We also considered France, where “studies have linked relaxed prescribing regulations for buprenorphine to a thriving black market.”3 We went on to herald that France was able to reduce this diversion by “increased prescription monitoring”4 — a regulatory precaution about which Davis and Carr are curiously silent.
In our article, we did not suggest denial of OAT for those unable to access adjunct interventions. Rather, we urged that buprenorphine provision be accompanied by “behavioral or psycho-social therapies”5 for “those patients”6 who are high-tolerance opioid users. As we explained, administering buprenorphine alone puts these patients at risk of supplementing with heroin or benzodiazepines because of buprenorphine's ceiling effect7 — a significant limitation on the effectiveness of buprenorphine (as opposed to methadone) for this sub-population.

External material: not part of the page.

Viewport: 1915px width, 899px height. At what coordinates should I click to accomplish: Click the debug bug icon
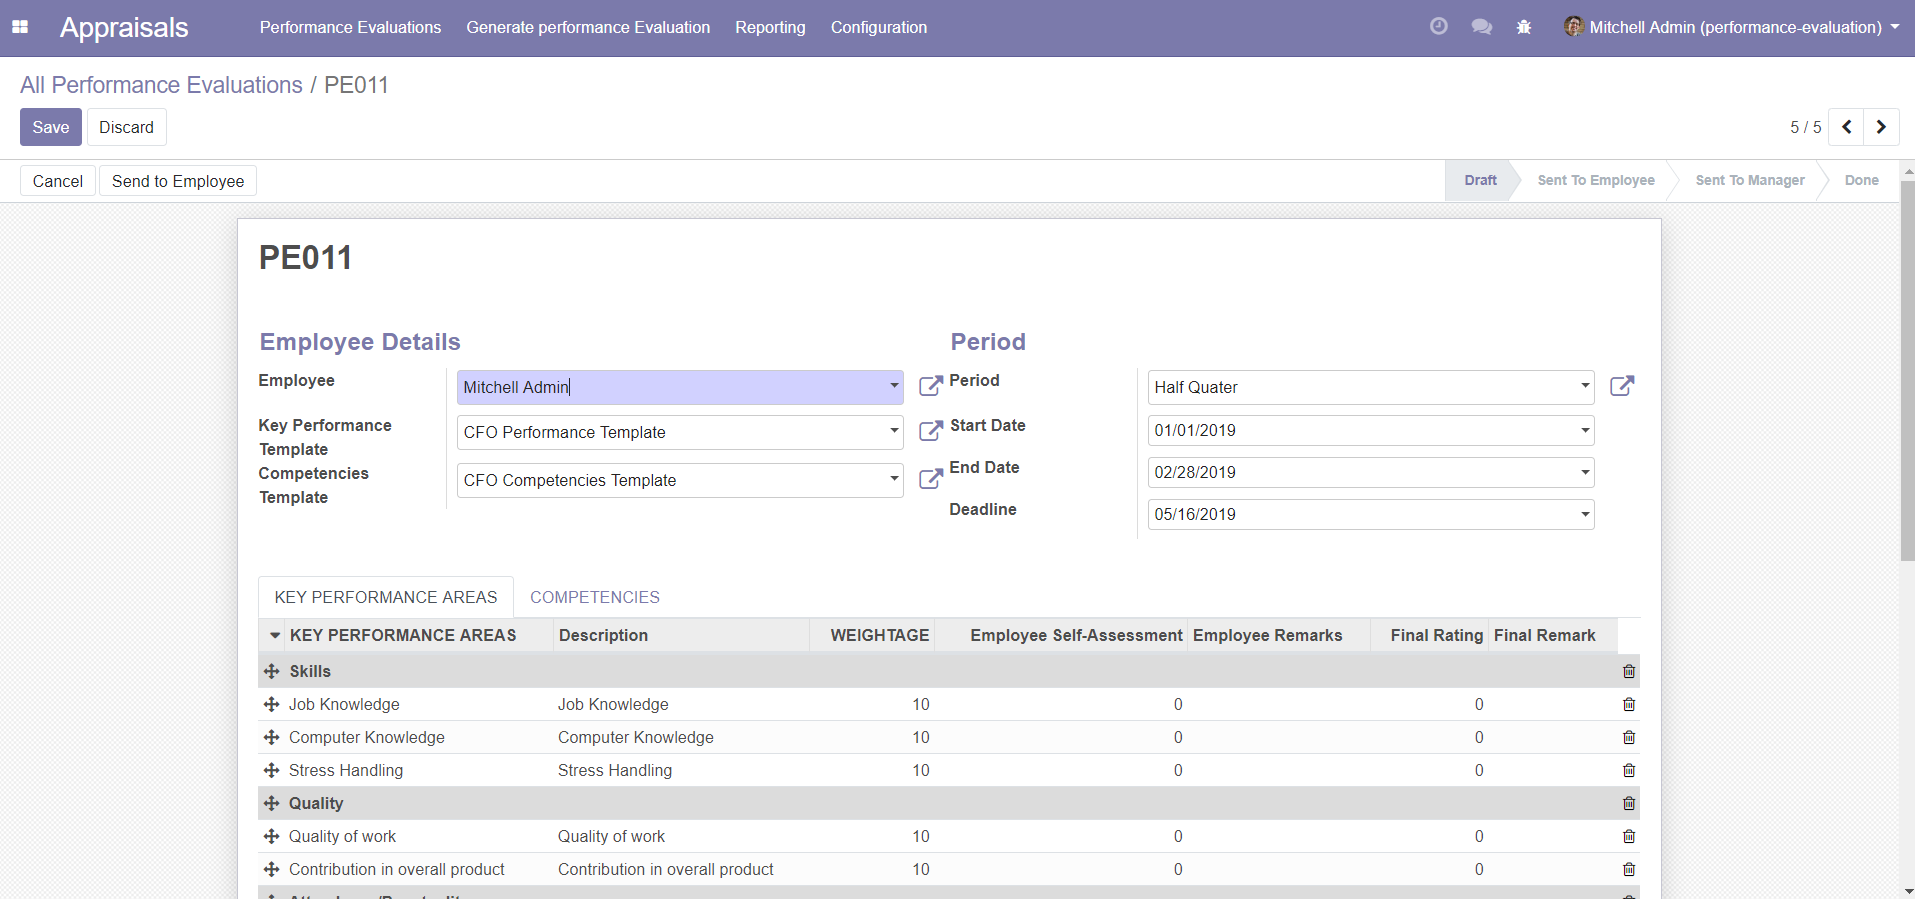point(1523,27)
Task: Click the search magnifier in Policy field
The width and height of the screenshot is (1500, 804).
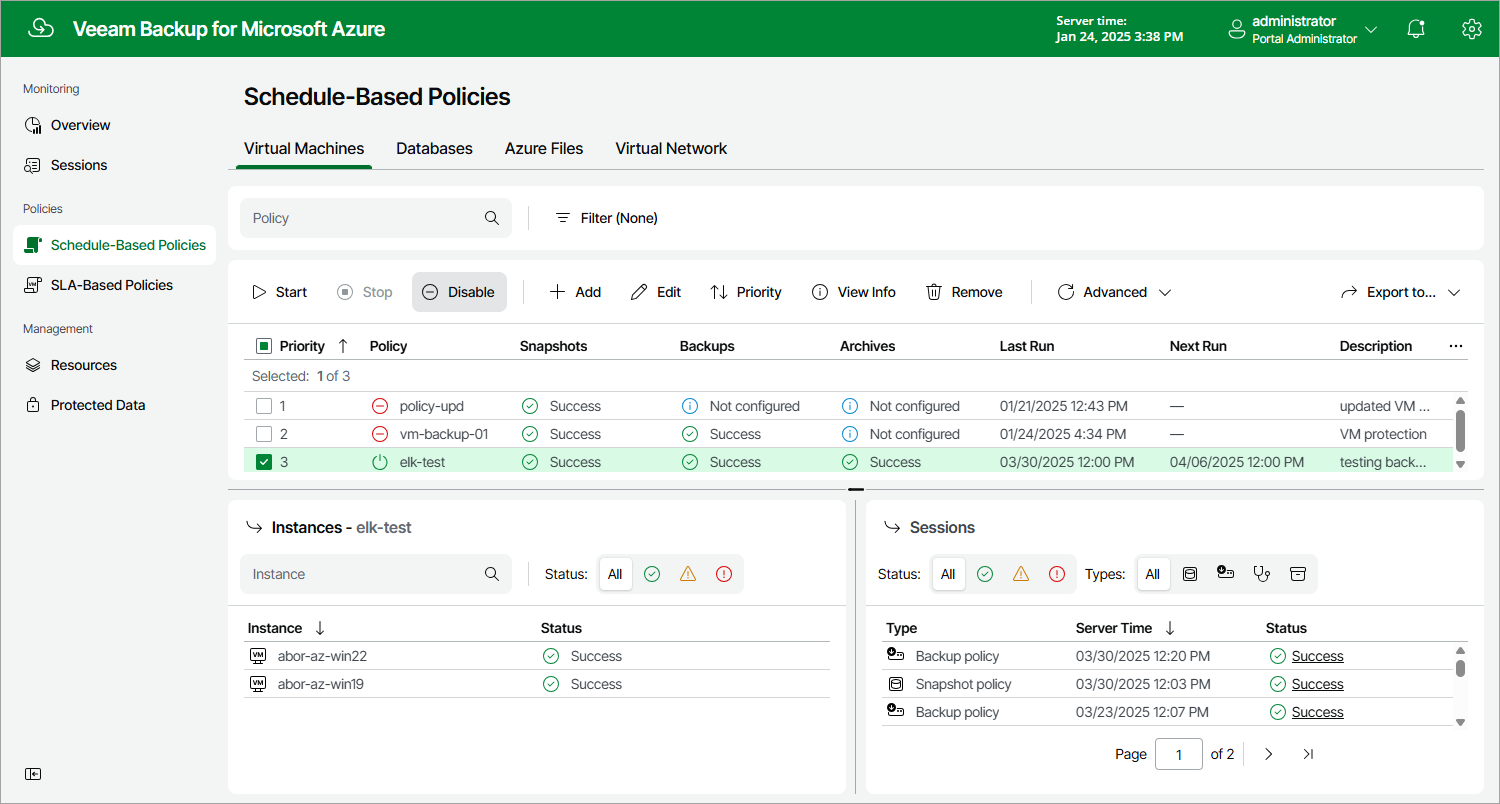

We regret that Davis and Carr, while saying they agree with us that buprenorphine is not a “miracle” drug, nonetheless refer to its potential downsides and risks, which we document, as “overblown” and “speculative.” All of the non-miracle aspects of buprenorphine that we examined are recognized in the scientific and public health literature that we cited, including the critical ceiling-effect and its implications (which Davis and Carr do not acknowledge).
Our bottom line: We need eyes wide open, with real-time risk assessments as access is expanded. We must address this devastating crisis in a manner that is non-dogmatic and — we agree with Davis and Carr — “eminently reasonable.”